In einer Rezession, wenn Staatseinnahmen wegbrechen, dürfte der Finanzminister den Etat stärker überziehen. In einer Boomphase erwartet die Schuldenbremse des Grundgesetzes dafür eine Rückzahlung von Staatsschulden. Das klingt vernünftig, ist aber in der Praxis seit Einführung der Schuldenbremse bisher noch nicht zur Anwendung gekommen.

Es gibt außerdem die Möglichkeit für den Staat, in schlechten Zeiten von einem "Ausgleichskonto" Gebrauch zu machen, und anschließend Schulden in besseren Zeiten wieder zurückzuzahlen.

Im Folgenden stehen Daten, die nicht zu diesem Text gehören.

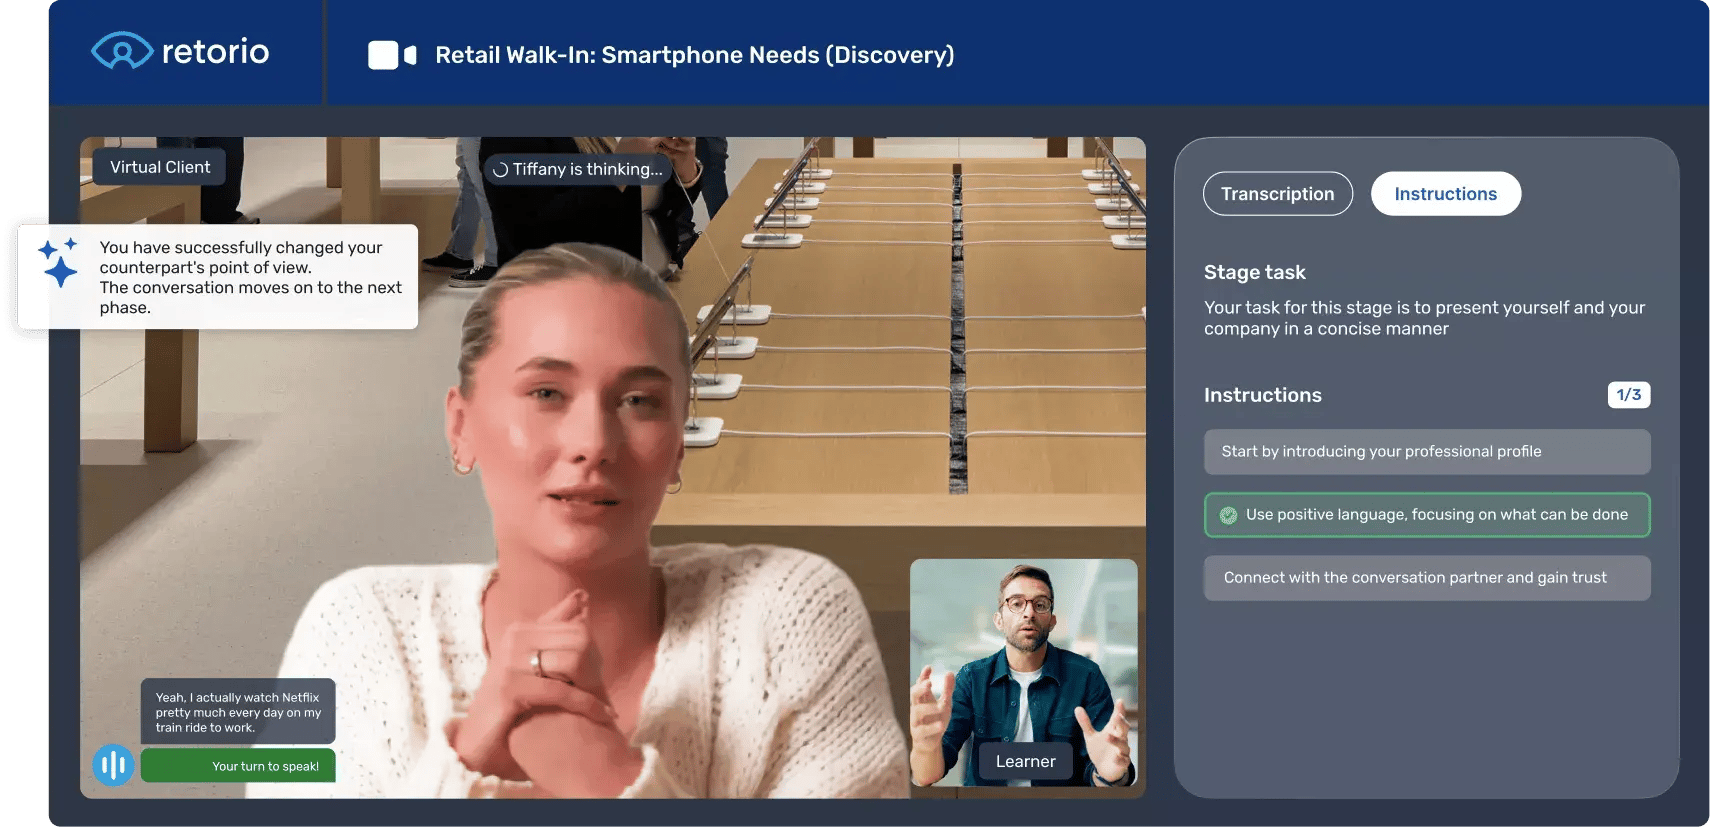Viewport: 1710px width, 827px height.
Task: Toggle green checkmark on positive language instruction
Action: 1228,515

Seit 2016, seit die Schuldenbremse für den Bund gilt, ist sie immer eingehalten, ja teilweise sogar übererfüllt worden. In der damaligen Nullzinsphase der Europäischen Zentralbank bis 2022 musste der Staat kaum Schuldzinsen zahlen. So konnten gleich mehrere ausgeglichene Haushalte mit einer "schwarzen Null", also ganz ohne Neuverschuldung, vorgelegt werden.

Corona hat alles verändert und die Schuldenbremse ausgesetzt

Ganz anders lief es in der Corona-Pandemie, die mit aufwändigen staatlichen Maßnahmen wie Impfkampagnen, Wirtschaftshilfen, Kurzarbeitergeld etc. bekämpft werden musste. So stiegen die öffentlichen Schulden im Gesamthaushalt von Bund, Ländern und Gemeinden, Gemeindeverbänden sowie der Sozialversicherung einschließlich aller Extrahaushalte bis Ende 2023 auf 2.445,4 Milliarden Euro. Das zeigt aber nur die direkt sichtbaren bisher angehäuften Verpflichtungen an, die man die explizite Staatsverschuldung nennt.

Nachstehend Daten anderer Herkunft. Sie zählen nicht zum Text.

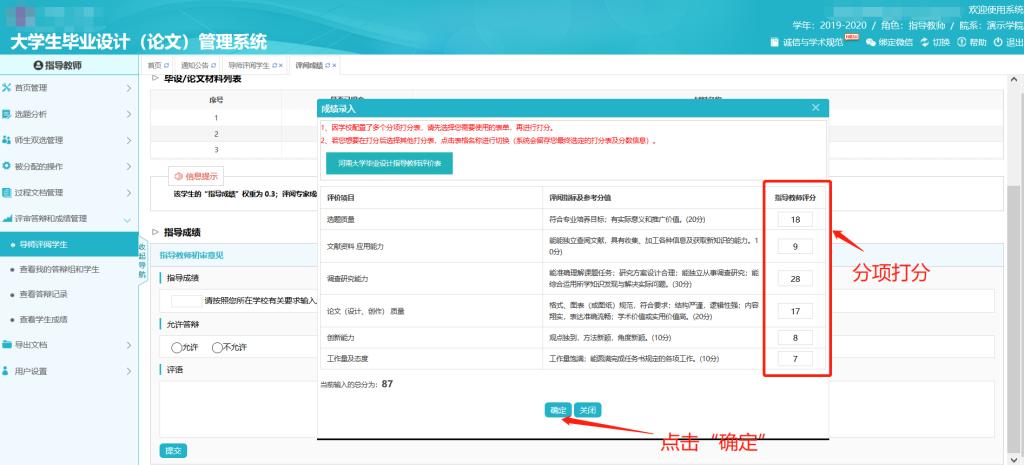Image resolution: width=1024 pixels, height=465 pixels.
Task: Close the 成绩录入 dialog with X icon
Action: point(815,107)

Neben dieser expliziten gibt es noch die implizite Verschuldung durch weitere Verpflichtungen des Staates, die nicht mit Rücklagen gedeckt sind. Dazu zählen etwa diverse Leistungsversprechen wie die Bezahlung der Beamtenpensionen, für die aktuell rund 50 Milliarden Euro im Jahr veranschlagt werden.

Außerdem gab es neue Leistungsversprechen der umlagefinanzierten Sozialversicherungen. Dazu zählen die Rente ab 63 oder die Haltelinie für das Rentenniveau von 48 Prozent. Das hat die implizite Staatsverschuldung trotz Schuldenbremse in die Höhe getrieben, genauso wie die geplanten Schulden für das Generationenkapital, aus dessen Erträgen später einmal die Rente mitfinanziert werden soll.

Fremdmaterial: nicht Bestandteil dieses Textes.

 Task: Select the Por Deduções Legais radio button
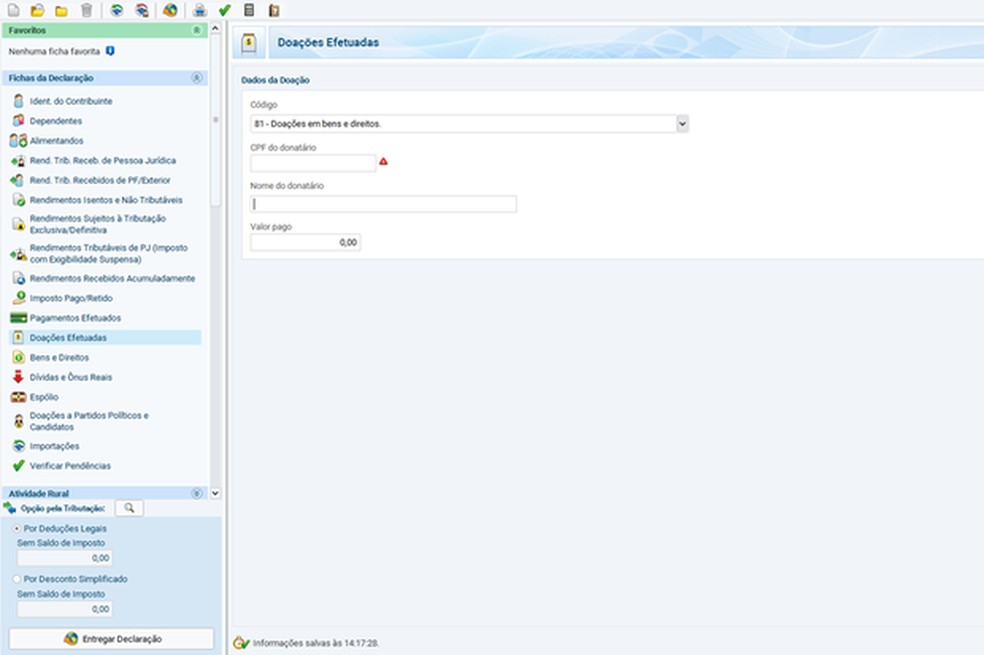(x=17, y=528)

(Gemessen an der gesamten Wirtschaftsleistung des Bruttoinlandsprodukts (BIP) ist der Anteil der Bundesmittel, die an die Rentenversicherung bezahlt wurden, aber zurückgegangen: 2003 waren das noch 3,5 Prozent vom BIP und 2022 nur noch 2,8 Prozent. Bis 2027 ist hier allerdings ein Anstieg auf 2,9 Prozent geplant.)

Öffentlichen Schulden stehen private Vermögen gegenüber

Gemessen am jährlichen Bruttoinlandsprodukt (BIP) lag die Gesamtverschuldung des Staates im vergangenen Jahr bei 65 Prozent und soll Lindner zufolge in diesem Jahr auf 64 Prozent sinken. Das gilt als tragfähig und ist viel geringer als in den meisten anderen Industriestaaten, EU- und Euroländern.

Außerdem steht den Staatsschulden in Deutschland ein Vielfaches an privaten Vermögenswerten gegenüber. Allein das private Geldvermögen, das kurzfristig verfügbar ist, beträgt laut Bundesbank rund 7,5 Billionen Euro. Das ist drei Mal so viel wie die gesamte Staatsverschuldung.

Hinzukommen Immobilien, Unternehmen und weitere Vermögenswerte. Vermögende können auch von Staatsschulden profitieren, indem sie zum Beispiel dem Bund seine Anleihen abkaufen und dafür Zinsen kassieren, die sie anschließend aber wieder versteuern müssen. So gibt es zahlreiche Wechselwirkungen zwischen Staat und Privatvermögen.